The Scottish government has announced it will propose amendments to the Hate Crime Bill given the controversy it has sparked over freedom of speech.
Deputy Director for Public Affairs at The Christian Institute, Simon Calvert has welcomed the Scottish government´s willingness to compromise, but has warned that many more changes are needed to ensure that freedom of speech is not affected by the bill.
He said: “This is a start and it is welcome as far as it goes. But the criticisms levelled at the legislation by institutions and individuals across Scotland are much more far-reaching, and so more changes are needed.”
The bill´s objective is to criminalise hate in different contexts, including religious ones, but it has faced widespread criticism as there are concerns that it would undermine freedom of speech.
The amendments proposed by the Scottish government would mean that any prosecution would need to demonstrate intent in order to secure a conviction for “stirring up hatred”, defined as “behaving in a threatening or abusive manner or communicating threatening or abusive material to another person".
Calvert goes on to highlight that the legislation falls short in several other areas.

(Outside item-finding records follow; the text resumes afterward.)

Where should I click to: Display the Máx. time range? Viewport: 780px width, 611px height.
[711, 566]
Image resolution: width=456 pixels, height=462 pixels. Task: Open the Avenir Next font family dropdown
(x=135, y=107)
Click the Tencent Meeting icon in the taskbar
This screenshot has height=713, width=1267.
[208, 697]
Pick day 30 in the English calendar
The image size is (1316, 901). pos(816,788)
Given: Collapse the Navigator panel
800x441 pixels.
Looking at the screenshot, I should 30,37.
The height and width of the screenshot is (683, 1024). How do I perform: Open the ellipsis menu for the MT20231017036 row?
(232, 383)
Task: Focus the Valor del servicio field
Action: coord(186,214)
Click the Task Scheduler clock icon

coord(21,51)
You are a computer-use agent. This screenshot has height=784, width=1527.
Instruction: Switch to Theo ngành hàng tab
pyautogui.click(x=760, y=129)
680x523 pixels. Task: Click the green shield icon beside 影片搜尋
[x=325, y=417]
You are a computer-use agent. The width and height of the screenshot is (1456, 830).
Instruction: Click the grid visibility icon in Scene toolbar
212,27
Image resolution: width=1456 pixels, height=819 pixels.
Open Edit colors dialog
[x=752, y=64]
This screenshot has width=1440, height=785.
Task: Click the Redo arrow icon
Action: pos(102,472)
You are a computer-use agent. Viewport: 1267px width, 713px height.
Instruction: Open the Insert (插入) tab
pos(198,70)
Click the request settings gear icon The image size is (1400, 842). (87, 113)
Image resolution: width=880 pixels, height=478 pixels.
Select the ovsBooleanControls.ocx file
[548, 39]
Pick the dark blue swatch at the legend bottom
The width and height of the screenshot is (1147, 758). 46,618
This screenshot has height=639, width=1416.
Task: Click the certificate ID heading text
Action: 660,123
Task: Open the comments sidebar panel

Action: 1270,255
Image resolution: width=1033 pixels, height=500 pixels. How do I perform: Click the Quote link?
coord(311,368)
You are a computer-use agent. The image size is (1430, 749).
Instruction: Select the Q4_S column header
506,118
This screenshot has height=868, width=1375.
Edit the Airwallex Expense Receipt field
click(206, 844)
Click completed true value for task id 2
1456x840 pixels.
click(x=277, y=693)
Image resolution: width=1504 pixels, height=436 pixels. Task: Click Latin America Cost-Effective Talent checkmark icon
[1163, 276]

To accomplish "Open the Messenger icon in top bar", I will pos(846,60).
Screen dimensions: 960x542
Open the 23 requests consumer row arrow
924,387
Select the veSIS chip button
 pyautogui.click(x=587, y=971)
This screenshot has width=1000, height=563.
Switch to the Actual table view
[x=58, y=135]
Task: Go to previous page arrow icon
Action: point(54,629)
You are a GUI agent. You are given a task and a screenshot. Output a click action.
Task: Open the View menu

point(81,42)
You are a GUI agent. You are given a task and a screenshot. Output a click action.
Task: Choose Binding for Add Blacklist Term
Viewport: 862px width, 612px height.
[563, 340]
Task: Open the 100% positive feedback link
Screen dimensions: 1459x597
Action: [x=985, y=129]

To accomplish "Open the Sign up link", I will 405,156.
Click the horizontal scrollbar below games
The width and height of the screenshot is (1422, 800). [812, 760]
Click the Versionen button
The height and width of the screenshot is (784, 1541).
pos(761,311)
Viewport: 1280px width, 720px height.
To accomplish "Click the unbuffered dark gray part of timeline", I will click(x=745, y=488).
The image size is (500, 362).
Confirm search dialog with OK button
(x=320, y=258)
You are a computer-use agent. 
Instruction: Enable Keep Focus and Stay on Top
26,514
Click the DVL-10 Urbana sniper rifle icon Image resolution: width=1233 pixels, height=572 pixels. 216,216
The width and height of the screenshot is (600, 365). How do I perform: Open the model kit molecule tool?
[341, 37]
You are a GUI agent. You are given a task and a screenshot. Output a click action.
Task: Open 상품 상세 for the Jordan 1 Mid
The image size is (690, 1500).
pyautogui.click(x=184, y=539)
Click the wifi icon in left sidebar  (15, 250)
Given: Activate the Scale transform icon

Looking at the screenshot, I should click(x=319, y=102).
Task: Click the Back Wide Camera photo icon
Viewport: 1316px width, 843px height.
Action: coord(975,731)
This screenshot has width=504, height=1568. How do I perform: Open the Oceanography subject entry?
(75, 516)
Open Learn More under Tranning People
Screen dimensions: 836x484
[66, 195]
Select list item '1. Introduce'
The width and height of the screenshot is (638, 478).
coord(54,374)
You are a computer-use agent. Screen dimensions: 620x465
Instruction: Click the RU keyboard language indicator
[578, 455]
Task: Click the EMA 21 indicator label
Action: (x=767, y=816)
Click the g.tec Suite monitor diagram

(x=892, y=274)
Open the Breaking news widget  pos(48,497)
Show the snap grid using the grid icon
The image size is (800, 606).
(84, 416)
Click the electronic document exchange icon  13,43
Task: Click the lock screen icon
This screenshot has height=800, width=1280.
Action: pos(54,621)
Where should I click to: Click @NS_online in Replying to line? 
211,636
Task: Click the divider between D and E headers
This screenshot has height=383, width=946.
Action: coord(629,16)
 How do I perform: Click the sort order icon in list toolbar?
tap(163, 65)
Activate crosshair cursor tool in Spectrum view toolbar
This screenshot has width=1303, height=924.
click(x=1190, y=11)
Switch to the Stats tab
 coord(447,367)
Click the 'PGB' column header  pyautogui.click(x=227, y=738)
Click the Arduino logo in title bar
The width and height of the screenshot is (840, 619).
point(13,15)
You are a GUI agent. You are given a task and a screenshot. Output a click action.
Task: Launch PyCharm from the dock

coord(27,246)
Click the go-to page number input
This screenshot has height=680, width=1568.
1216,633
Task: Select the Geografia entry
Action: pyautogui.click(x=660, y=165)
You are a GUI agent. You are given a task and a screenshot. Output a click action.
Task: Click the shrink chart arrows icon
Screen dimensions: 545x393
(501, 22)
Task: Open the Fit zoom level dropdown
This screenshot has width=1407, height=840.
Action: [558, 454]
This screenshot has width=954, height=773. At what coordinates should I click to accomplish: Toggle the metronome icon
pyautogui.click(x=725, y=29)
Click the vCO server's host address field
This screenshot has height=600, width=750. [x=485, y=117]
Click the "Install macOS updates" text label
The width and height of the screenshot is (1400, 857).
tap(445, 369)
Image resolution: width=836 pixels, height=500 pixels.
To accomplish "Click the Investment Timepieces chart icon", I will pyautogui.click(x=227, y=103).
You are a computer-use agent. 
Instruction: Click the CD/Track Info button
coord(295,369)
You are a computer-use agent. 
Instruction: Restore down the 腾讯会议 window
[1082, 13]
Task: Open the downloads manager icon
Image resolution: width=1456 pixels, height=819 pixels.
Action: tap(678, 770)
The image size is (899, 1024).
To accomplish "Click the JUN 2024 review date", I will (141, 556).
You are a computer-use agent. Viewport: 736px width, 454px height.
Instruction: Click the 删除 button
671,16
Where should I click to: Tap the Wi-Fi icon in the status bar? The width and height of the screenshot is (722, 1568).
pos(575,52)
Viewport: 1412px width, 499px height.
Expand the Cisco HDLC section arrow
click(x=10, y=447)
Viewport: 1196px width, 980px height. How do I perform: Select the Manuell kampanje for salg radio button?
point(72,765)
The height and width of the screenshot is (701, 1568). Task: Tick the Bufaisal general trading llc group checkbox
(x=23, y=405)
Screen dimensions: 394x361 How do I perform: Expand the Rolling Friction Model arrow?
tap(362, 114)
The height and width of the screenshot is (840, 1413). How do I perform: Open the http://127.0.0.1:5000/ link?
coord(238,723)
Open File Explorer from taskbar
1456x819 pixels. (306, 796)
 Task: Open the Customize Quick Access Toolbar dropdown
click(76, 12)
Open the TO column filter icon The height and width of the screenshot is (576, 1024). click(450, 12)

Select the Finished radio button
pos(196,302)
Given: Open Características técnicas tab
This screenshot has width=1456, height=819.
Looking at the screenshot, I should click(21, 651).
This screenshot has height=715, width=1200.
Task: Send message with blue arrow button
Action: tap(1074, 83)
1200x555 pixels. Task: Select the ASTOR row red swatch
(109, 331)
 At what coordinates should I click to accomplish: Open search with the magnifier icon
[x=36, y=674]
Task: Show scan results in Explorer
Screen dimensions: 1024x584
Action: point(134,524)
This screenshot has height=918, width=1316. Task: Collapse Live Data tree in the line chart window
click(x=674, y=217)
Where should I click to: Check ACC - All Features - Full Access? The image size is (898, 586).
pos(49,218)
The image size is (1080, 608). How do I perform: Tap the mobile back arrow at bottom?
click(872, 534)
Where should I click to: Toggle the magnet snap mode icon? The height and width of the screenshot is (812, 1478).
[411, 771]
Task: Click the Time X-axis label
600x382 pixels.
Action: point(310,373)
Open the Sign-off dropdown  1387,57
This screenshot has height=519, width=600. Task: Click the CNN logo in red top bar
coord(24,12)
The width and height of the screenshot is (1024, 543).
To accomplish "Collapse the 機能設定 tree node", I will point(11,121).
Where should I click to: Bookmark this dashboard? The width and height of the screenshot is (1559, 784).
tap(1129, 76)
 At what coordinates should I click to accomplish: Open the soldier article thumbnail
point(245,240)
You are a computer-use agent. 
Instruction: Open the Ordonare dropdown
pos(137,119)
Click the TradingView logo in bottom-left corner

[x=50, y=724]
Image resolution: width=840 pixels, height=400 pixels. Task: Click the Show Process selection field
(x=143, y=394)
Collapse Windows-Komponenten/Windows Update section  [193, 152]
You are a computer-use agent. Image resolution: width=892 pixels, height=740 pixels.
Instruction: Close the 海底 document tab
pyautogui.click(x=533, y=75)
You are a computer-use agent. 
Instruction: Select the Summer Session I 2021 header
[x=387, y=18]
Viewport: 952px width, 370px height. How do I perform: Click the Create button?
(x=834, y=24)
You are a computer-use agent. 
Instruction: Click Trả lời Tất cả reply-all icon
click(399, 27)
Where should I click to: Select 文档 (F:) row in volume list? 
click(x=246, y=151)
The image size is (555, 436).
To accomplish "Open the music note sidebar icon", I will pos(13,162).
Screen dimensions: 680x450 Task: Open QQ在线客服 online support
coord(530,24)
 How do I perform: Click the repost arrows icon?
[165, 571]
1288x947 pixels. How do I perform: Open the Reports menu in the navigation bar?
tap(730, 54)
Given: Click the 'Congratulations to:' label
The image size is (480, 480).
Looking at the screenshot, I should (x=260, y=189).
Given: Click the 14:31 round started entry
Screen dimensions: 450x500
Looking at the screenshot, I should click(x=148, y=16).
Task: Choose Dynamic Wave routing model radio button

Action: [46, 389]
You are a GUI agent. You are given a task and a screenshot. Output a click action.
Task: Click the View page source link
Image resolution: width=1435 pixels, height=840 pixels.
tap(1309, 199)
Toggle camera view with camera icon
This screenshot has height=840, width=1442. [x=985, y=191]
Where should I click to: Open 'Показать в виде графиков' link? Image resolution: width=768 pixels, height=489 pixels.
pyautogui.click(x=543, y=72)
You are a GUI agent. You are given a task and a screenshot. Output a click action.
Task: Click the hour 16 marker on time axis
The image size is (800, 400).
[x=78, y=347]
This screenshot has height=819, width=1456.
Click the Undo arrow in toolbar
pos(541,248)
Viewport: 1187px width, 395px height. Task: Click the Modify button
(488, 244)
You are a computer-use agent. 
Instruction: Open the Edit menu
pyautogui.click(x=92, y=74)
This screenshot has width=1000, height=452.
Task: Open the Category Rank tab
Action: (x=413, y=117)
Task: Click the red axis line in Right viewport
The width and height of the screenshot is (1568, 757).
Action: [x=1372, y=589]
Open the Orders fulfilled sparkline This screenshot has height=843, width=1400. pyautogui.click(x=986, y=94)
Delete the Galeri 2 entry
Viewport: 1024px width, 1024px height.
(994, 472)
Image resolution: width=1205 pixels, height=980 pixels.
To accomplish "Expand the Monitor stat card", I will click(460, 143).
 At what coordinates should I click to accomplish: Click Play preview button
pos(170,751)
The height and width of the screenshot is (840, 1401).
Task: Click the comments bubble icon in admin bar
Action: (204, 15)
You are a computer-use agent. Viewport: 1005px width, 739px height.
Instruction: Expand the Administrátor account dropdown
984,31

“The Justice Secretary said nothing about how he will define the concept of hatred in a way that does not threaten freedom of speech.
“He has also left the stirring up offences reaching into homes, so you can be convicted over private conversations in your own home.
“Nor has he explained why similar legislation in the rest of the UK requires prosecutions to be signed off at the highest level, to try to avoid miscarriages of justice, whereas this bill will leave decisions with local procurators fiscal, risking a postcode lottery over free speech.
“Unless the Part 2 offences are amended further, they will continue to present a danger to freedom of speech.”